Task requirements: Would you copy every line of the listing below that includes the word "will"?

Records provided:

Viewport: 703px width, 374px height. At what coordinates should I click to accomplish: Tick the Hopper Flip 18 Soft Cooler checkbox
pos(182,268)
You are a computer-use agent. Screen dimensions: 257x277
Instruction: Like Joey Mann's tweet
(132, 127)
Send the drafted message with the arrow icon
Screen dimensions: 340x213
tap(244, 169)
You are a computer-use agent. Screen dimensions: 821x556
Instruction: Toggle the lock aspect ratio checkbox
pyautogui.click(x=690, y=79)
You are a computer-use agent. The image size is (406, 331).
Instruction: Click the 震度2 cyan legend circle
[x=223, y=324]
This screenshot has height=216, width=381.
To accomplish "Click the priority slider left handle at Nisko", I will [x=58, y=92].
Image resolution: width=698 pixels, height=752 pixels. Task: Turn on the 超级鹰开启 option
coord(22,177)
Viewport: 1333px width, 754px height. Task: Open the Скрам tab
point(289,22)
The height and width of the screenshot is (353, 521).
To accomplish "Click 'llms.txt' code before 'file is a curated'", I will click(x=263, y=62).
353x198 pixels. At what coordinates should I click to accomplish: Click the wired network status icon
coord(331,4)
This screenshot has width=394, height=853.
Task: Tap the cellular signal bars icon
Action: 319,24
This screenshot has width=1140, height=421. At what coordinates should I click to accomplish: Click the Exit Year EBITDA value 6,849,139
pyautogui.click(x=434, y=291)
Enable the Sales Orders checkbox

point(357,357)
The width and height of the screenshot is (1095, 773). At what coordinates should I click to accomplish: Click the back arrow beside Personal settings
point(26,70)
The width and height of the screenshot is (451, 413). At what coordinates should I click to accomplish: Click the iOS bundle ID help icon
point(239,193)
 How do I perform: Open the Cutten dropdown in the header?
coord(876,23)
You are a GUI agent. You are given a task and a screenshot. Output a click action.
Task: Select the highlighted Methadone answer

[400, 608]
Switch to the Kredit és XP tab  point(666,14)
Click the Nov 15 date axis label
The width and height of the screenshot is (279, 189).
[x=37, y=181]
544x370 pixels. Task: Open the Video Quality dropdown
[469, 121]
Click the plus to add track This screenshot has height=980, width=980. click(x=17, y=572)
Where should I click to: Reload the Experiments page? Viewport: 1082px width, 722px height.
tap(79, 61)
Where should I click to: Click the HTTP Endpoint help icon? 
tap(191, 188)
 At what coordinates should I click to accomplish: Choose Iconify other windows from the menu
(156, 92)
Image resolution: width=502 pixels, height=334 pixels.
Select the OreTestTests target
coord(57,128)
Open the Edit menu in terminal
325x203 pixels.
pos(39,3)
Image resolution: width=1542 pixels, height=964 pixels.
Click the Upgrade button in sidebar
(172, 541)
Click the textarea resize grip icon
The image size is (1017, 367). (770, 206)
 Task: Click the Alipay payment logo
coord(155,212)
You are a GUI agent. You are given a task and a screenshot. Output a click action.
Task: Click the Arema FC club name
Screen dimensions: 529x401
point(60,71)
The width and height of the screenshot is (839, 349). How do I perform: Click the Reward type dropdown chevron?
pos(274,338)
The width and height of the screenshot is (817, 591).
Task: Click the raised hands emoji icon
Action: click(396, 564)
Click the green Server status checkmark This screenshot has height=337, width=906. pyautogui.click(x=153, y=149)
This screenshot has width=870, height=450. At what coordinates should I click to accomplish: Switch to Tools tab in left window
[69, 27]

Task answer:
To accomplish "Click the priority slider left handle at Nisko", I will [x=58, y=92].
To accomplish "Click 'llms.txt' code before 'file is a curated'", I will click(x=263, y=62).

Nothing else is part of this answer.